Requirement
Print the records below word for word, beginning with the first line and ending once the line containing "Contact Us (112, 2466)" is printed.

Information
▼▼▼

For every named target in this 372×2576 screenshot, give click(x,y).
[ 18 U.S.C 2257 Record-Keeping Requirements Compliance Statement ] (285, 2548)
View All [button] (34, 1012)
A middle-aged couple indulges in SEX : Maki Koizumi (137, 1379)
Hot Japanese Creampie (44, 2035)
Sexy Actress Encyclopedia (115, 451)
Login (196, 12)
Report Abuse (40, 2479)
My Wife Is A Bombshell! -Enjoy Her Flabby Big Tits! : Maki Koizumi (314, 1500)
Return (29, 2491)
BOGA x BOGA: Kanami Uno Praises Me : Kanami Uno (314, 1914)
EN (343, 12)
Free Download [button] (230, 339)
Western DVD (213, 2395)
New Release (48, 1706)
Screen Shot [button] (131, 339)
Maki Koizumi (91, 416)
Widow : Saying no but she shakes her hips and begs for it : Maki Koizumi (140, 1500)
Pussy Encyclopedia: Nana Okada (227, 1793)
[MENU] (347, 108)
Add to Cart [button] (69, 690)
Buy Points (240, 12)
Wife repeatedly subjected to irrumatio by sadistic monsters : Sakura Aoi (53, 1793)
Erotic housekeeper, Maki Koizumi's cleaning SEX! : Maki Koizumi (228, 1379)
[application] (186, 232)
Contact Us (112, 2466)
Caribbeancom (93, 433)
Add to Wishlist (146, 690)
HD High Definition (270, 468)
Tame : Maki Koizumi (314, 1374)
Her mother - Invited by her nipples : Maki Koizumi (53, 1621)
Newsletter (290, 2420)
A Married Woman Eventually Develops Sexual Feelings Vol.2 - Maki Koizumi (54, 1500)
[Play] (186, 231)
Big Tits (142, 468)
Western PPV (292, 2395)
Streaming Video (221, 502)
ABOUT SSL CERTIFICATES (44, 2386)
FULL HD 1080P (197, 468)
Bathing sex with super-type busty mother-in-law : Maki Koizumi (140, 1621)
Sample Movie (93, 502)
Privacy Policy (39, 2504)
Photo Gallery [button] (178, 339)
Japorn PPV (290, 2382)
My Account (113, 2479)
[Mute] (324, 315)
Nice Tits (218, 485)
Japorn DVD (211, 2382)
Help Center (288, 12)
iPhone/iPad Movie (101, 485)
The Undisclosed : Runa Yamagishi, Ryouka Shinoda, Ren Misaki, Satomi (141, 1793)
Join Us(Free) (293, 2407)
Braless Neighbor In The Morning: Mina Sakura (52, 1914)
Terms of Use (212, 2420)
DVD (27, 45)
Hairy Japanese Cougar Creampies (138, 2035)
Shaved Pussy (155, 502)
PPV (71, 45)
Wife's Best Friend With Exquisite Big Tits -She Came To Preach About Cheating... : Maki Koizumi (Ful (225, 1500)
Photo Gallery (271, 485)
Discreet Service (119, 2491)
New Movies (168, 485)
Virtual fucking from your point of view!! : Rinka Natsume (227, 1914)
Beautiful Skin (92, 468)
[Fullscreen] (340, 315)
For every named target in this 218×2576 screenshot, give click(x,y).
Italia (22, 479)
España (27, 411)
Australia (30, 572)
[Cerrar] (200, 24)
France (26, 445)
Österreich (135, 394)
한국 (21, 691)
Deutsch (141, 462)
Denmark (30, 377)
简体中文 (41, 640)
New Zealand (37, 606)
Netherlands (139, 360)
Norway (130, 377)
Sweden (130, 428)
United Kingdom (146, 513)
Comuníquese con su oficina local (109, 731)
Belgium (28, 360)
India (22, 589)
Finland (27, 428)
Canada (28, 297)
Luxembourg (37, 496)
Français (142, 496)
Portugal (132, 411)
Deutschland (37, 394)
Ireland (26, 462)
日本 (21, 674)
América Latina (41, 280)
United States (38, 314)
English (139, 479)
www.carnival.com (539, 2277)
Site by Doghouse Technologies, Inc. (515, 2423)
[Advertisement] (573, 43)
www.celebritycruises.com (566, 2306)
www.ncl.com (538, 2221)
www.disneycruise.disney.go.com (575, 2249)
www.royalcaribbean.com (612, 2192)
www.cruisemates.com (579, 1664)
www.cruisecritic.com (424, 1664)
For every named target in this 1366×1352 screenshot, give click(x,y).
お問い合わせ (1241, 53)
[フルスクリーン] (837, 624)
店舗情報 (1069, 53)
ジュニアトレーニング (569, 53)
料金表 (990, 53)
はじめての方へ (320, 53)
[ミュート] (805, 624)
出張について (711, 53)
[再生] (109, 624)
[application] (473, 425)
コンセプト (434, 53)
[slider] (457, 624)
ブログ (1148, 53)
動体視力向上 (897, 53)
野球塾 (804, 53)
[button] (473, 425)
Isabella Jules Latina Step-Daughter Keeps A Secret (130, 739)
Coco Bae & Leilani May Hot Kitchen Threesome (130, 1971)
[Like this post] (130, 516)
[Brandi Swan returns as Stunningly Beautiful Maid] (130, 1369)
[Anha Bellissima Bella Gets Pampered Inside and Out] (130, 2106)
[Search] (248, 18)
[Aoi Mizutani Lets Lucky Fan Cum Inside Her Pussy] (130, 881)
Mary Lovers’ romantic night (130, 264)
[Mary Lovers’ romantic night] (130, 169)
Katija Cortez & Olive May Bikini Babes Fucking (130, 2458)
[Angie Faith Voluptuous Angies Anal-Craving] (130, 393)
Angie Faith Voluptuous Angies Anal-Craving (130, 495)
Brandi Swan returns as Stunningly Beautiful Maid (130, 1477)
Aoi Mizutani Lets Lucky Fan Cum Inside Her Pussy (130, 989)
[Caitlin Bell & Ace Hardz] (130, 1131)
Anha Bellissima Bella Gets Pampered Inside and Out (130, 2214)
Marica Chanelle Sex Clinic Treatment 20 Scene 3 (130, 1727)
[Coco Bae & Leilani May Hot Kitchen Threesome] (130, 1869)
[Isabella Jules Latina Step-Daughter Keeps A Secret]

▲▲▲

Result of the task
For every named target in this 372×2576 screenshot, give click(x,y).
[ 18 U.S.C 2257 Record-Keeping Requirements Compliance Statement ] (285, 2548)
View All [button] (34, 1012)
A middle-aged couple indulges in SEX : Maki Koizumi (137, 1379)
Hot Japanese Creampie (44, 2035)
Sexy Actress Encyclopedia (115, 451)
Login (196, 12)
Report Abuse (40, 2479)
My Wife Is A Bombshell! -Enjoy Her Flabby Big Tits! : Maki Koizumi (314, 1500)
Return (29, 2491)
BOGA x BOGA: Kanami Uno Praises Me : Kanami Uno (314, 1914)
EN (343, 12)
Free Download [button] (230, 339)
Western DVD (213, 2395)
New Release (48, 1706)
Screen Shot [button] (131, 339)
Maki Koizumi (91, 416)
Widow : Saying no but she shakes her hips and begs for it : Maki Koizumi (140, 1500)
Pussy Encyclopedia: Nana Okada (227, 1793)
[MENU] (347, 108)
Add to Cart [button] (69, 690)
Buy Points (240, 12)
Wife repeatedly subjected to irrumatio by sadistic monsters : Sakura Aoi (53, 1793)
Erotic housekeeper, Maki Koizumi's cleaning SEX! : Maki Koizumi (228, 1379)
[application] (186, 232)
Contact Us (112, 2466)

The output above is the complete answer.